### YOUR INSTRUCTIONS:
Look for the word "Screen" in the entries below, then copy every line that has it.

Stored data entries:
■ ■ ■ ■ ■ ■ ■

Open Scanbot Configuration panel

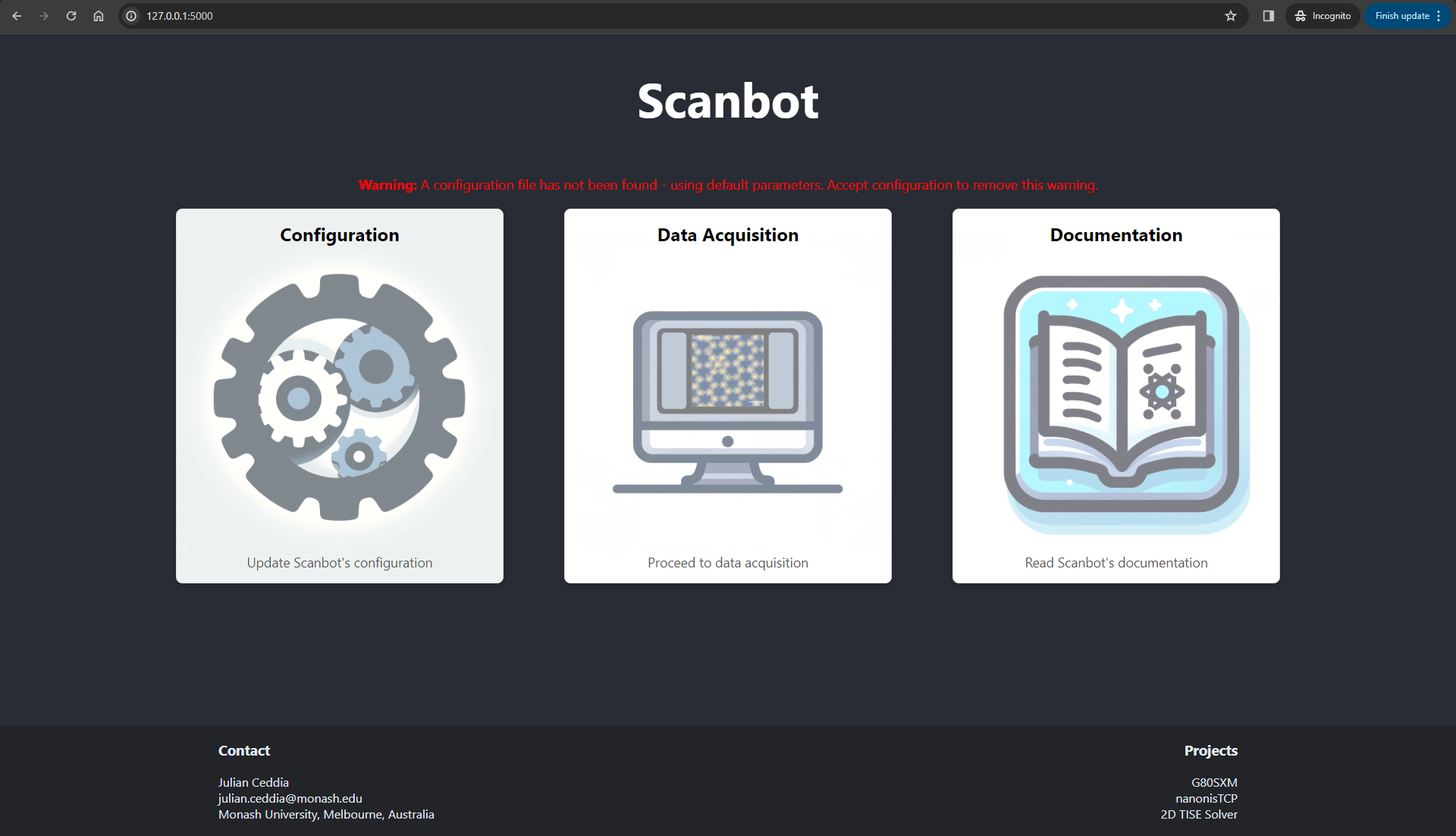(339, 395)
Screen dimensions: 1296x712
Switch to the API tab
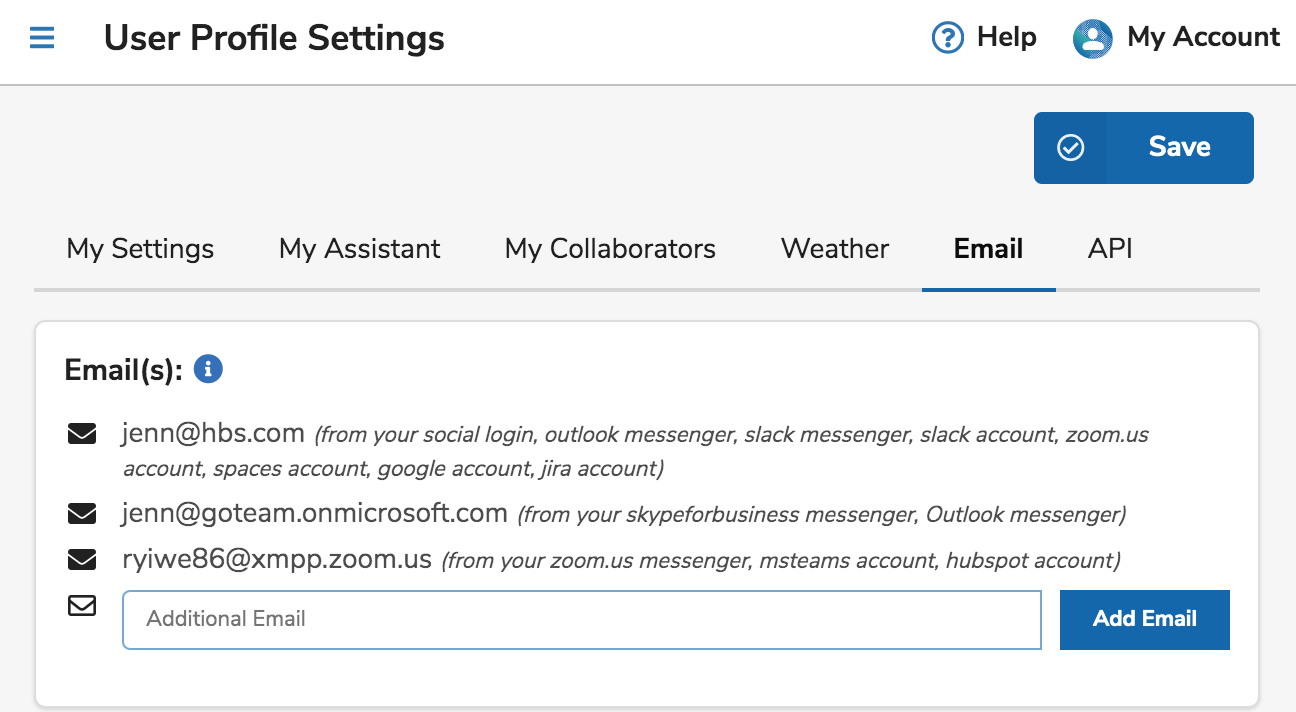[1110, 249]
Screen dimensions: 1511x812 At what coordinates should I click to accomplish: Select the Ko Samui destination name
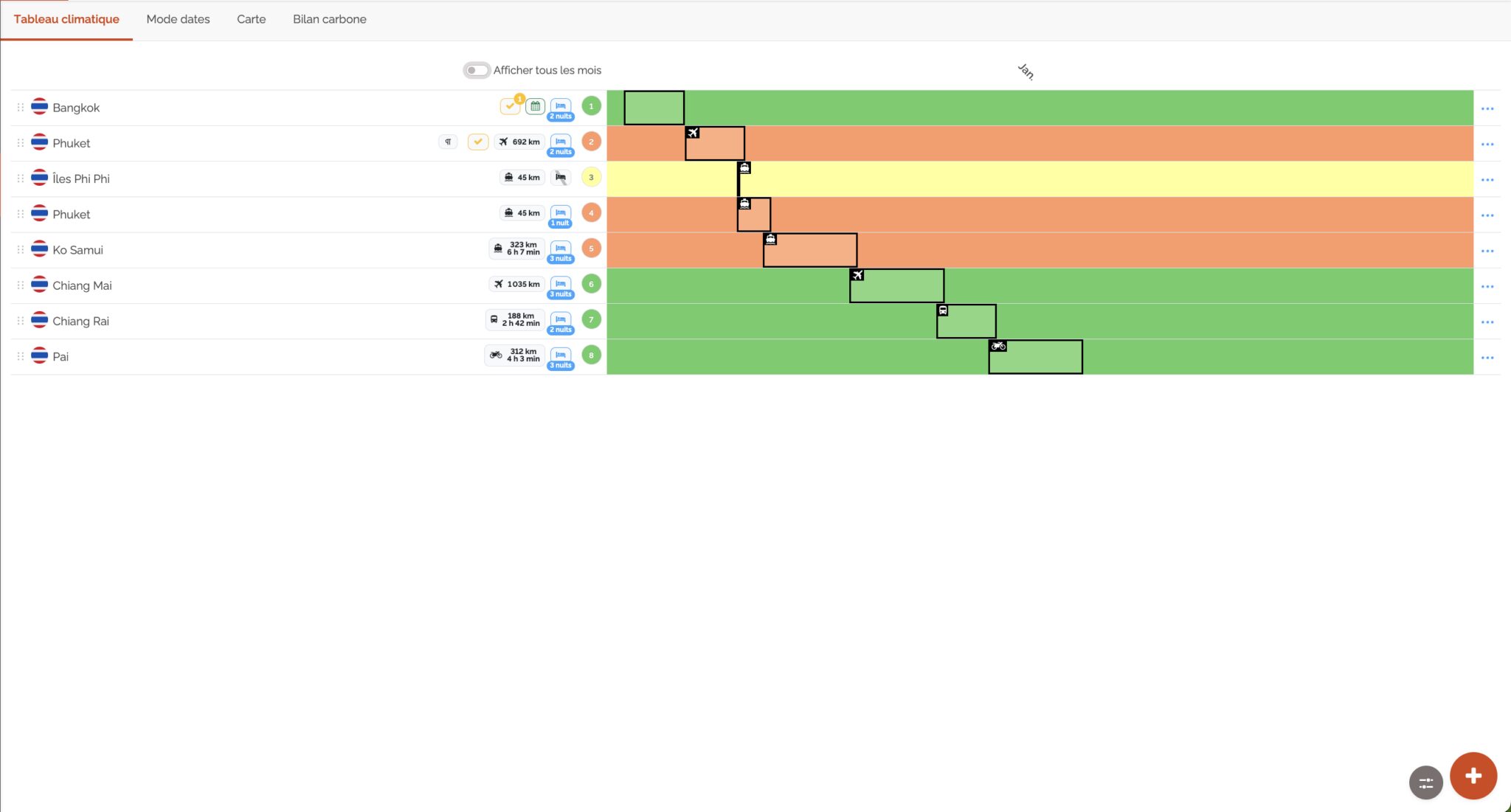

■ ■ ■ ■ ■ ■ ■

### EXERCISE RESULT:
Screen dimensions: 1296x712
Screen dimensions: 1511x812 At what coordinates should I click to accomplish: Select the Ko Samui destination name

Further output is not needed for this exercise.